Task – From the listing below, retype exactly the line holding "Switch to the Dimensions", the line holding "Image resolution: width=271", and the lines between them; skip everything else.

Source material –
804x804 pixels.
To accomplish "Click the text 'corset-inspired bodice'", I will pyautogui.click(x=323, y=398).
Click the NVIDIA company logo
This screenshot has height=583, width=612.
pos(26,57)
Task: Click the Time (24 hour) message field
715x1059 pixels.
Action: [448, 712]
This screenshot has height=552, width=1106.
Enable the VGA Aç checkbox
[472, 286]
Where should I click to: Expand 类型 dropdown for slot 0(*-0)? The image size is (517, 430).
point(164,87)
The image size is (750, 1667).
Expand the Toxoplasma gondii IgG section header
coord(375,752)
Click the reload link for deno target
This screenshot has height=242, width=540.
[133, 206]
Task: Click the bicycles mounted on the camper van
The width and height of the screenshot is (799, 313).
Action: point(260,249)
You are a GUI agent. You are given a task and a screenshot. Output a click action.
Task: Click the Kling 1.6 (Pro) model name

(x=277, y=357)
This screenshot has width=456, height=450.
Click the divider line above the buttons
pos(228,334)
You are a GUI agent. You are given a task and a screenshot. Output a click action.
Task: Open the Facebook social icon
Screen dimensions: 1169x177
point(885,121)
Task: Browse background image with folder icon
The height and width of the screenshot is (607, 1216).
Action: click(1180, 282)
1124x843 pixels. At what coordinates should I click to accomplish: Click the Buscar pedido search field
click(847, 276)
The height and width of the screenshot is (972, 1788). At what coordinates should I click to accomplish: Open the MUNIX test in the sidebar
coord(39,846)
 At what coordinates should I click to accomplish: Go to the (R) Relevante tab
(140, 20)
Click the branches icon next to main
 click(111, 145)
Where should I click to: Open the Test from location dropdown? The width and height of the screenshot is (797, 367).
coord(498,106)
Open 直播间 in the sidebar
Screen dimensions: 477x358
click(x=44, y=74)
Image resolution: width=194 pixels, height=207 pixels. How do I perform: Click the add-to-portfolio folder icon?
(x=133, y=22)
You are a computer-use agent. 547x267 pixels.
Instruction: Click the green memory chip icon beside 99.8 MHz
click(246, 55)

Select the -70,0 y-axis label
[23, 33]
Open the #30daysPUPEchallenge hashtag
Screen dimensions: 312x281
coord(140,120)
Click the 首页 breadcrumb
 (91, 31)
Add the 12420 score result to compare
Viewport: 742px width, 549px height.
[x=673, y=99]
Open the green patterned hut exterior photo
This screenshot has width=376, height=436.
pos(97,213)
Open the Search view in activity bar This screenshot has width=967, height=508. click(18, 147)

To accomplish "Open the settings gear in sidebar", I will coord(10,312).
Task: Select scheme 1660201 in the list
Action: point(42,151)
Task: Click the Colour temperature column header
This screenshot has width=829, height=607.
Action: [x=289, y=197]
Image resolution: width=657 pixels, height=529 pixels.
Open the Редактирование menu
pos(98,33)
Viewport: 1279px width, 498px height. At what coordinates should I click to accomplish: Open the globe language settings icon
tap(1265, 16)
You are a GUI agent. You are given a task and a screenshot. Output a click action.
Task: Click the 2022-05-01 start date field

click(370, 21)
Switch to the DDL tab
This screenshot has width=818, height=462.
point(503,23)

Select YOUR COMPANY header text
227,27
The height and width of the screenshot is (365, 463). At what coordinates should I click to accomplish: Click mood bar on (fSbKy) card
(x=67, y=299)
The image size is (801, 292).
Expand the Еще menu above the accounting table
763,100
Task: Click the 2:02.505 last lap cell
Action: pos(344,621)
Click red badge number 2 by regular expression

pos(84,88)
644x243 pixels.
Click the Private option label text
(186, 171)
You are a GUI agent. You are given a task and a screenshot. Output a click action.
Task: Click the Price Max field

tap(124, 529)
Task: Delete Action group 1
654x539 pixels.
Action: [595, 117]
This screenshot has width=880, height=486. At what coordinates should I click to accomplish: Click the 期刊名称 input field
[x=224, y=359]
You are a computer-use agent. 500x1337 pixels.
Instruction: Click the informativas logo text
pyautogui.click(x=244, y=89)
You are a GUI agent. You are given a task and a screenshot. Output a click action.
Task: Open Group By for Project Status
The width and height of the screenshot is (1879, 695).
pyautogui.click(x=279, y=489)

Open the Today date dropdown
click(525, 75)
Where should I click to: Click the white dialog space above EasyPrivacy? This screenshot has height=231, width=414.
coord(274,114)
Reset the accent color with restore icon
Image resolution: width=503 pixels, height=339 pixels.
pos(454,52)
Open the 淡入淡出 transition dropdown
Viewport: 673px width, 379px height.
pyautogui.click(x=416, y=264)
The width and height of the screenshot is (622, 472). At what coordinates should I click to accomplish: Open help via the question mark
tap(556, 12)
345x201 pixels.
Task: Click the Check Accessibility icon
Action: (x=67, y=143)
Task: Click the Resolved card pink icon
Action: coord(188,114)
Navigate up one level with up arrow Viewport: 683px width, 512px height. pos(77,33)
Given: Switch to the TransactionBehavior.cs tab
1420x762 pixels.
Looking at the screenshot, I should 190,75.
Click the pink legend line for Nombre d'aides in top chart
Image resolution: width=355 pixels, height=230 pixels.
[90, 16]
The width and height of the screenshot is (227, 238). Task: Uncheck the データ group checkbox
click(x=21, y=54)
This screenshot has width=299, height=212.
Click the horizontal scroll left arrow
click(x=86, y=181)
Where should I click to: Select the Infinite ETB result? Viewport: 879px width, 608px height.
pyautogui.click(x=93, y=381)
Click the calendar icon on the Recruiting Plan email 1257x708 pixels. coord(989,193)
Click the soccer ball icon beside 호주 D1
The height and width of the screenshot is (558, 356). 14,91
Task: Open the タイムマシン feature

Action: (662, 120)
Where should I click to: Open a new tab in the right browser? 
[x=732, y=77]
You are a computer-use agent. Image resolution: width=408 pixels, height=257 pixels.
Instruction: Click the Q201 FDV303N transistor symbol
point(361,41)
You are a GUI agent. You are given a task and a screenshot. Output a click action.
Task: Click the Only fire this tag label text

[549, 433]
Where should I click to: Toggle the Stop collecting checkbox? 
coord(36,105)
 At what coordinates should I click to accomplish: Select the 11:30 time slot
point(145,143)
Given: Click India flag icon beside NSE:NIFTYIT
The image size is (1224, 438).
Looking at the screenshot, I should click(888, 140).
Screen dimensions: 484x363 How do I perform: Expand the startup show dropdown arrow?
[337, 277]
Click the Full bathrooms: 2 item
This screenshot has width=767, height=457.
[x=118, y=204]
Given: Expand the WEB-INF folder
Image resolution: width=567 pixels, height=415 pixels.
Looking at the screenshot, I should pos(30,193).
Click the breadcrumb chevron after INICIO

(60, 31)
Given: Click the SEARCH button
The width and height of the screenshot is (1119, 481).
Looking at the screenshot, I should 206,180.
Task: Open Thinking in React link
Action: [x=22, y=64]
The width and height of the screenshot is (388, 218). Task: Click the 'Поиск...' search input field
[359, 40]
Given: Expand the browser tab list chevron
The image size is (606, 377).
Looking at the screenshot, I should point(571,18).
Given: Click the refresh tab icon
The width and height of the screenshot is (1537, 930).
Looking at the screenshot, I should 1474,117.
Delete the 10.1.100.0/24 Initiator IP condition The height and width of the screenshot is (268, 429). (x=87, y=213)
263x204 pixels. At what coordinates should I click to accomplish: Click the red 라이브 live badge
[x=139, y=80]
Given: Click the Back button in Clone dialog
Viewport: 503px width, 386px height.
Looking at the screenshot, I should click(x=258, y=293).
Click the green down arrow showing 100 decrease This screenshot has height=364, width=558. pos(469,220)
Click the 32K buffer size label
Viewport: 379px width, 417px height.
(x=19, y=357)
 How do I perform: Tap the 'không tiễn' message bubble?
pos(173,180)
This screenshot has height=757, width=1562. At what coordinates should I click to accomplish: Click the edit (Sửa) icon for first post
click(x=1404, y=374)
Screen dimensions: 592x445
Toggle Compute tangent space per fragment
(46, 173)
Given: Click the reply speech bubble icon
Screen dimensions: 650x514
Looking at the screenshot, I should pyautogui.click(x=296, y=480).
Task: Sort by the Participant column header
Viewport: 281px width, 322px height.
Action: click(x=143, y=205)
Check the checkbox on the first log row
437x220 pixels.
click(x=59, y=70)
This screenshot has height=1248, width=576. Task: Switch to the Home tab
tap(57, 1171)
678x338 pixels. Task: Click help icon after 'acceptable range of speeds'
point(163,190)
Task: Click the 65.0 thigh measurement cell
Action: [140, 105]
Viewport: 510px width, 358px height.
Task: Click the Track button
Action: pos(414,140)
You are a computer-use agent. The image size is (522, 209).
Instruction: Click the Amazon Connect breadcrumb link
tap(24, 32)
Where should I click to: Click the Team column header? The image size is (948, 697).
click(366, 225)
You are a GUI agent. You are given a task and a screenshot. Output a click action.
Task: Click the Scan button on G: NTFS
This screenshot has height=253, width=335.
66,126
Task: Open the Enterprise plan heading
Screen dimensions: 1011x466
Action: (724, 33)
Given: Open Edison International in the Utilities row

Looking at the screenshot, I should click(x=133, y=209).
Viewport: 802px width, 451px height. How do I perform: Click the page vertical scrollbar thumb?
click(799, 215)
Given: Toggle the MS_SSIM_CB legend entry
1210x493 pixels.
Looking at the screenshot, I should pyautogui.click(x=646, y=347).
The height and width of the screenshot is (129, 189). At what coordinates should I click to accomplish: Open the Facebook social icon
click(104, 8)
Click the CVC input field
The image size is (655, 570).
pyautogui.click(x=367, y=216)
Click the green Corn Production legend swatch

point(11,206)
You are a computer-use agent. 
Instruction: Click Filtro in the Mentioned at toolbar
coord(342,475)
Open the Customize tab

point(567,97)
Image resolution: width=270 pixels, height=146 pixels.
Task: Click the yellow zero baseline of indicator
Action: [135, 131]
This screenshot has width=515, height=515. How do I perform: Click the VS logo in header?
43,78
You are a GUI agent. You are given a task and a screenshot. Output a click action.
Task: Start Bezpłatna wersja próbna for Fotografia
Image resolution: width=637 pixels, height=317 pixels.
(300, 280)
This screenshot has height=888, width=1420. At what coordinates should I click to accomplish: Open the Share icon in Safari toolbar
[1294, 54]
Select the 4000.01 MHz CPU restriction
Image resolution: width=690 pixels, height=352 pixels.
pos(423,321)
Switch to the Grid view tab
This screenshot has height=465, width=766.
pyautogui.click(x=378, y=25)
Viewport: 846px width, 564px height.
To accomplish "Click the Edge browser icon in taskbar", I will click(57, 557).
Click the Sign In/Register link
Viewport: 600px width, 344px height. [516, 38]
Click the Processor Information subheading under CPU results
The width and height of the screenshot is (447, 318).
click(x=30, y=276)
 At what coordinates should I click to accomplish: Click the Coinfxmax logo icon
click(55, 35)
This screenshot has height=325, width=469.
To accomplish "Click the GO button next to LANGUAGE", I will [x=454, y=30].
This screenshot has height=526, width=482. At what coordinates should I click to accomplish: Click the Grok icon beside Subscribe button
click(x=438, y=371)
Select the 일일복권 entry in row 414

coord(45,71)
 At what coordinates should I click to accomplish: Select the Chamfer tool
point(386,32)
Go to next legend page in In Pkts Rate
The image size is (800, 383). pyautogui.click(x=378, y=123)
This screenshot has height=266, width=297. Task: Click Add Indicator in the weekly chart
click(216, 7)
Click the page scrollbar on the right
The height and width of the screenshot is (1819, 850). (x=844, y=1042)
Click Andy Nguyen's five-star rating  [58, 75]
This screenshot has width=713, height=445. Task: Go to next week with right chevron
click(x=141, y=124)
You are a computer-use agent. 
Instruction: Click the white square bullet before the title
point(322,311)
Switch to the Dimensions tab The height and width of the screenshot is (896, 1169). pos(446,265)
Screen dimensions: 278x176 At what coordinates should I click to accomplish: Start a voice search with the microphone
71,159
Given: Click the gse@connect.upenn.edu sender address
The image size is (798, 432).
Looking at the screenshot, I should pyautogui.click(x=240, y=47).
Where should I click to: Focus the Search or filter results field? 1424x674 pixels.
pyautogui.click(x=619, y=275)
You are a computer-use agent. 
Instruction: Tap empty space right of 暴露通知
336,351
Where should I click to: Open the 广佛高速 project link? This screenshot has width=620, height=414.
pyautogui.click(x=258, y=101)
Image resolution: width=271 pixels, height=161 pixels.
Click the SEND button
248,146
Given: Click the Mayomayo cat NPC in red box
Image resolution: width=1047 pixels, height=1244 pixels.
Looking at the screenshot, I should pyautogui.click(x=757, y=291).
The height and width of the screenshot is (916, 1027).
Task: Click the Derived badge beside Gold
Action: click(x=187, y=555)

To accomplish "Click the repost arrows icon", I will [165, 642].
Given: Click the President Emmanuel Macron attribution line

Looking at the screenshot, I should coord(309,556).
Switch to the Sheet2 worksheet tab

Result for this task –
Switch to the Dimensions tab The height and width of the screenshot is (896, 1169). pos(446,265)
Screen dimensions: 278x176 At what coordinates should I click to accomplish: Start a voice search with the microphone
71,159
Given: Click the gse@connect.upenn.edu sender address
The image size is (798, 432).
Looking at the screenshot, I should pyautogui.click(x=240, y=47).
Where should I click to: Focus the Search or filter results field? 1424x674 pixels.
pyautogui.click(x=619, y=275)
You are a computer-use agent. 
Instruction: Tap empty space right of 暴露通知
336,351
Where should I click to: Open the 广佛高速 project link? This screenshot has width=620, height=414.
pyautogui.click(x=258, y=101)
Image resolution: width=271 pixels, height=161 pixels.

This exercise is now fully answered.